Exercise requirements. Which of the lines below contain the string "like", with uppercase and lowercase matching exactly? Report each such line in full.

>> BEGIN Given records

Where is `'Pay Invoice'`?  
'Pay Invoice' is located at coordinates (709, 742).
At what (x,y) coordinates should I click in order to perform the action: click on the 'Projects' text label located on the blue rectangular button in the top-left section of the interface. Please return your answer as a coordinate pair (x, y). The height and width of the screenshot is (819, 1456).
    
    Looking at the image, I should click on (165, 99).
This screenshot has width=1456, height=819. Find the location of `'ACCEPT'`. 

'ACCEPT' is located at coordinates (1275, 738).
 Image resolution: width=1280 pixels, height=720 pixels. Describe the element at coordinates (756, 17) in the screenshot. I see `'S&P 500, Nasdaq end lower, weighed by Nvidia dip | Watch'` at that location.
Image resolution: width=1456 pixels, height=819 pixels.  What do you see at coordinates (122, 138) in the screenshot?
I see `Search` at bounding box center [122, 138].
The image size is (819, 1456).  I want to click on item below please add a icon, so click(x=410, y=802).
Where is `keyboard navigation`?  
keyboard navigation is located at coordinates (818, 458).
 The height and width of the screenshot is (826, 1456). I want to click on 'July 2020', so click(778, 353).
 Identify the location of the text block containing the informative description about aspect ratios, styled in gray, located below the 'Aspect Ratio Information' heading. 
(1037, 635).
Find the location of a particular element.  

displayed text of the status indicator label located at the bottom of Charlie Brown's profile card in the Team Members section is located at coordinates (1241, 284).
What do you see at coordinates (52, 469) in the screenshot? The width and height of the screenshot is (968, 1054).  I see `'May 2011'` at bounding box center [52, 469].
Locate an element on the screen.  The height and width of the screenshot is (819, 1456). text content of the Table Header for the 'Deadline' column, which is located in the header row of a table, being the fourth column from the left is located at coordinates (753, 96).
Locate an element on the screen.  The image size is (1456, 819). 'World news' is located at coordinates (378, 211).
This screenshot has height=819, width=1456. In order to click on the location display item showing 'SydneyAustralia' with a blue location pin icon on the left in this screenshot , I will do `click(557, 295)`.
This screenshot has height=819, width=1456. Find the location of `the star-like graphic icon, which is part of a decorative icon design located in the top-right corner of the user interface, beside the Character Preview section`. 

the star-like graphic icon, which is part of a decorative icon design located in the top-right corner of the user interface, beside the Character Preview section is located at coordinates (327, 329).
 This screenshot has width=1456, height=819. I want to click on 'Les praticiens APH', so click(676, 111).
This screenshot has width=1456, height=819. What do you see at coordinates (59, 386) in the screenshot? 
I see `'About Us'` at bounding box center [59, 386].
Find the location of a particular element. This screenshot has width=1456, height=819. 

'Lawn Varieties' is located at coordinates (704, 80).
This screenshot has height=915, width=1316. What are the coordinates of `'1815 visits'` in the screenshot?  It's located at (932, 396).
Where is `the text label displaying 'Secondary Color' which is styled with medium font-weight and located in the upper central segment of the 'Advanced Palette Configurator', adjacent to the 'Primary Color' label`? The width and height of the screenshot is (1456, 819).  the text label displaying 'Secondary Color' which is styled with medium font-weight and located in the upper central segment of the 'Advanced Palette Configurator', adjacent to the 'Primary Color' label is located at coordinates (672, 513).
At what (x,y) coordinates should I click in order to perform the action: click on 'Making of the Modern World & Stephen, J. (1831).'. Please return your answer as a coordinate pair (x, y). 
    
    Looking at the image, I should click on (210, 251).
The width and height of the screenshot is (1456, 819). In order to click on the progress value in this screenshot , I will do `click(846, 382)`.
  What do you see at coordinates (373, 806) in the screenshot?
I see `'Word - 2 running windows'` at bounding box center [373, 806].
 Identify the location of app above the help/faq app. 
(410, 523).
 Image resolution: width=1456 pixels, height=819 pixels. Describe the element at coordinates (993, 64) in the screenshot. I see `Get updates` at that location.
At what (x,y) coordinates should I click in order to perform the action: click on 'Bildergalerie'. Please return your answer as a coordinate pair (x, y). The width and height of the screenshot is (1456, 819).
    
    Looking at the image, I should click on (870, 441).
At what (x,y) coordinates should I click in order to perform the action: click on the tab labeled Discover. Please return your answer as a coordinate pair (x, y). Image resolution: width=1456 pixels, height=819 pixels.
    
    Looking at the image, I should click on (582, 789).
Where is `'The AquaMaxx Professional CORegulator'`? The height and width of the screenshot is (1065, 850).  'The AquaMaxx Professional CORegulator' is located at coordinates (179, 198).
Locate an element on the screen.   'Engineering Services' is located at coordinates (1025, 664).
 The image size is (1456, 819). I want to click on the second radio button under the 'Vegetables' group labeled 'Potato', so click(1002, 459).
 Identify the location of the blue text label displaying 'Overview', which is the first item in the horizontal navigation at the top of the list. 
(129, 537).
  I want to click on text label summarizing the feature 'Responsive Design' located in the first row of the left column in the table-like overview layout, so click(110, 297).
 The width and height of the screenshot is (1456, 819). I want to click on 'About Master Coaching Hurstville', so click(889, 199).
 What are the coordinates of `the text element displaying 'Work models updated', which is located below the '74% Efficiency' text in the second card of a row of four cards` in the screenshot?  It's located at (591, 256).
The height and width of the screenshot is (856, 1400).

>> END Given records

Exercise response.
This screenshot has height=819, width=1456. Find the location of `the star-like graphic icon, which is part of a decorative icon design located in the top-right corner of the user interface, beside the Character Preview section`. 
the star-like graphic icon, which is part of a decorative icon design located in the top-right corner of the user interface, beside the Character Preview section is located at coordinates (327, 329).
  I want to click on text label summarizing the feature 'Responsive Design' located in the first row of the left column in the table-like overview layout, so click(110, 297).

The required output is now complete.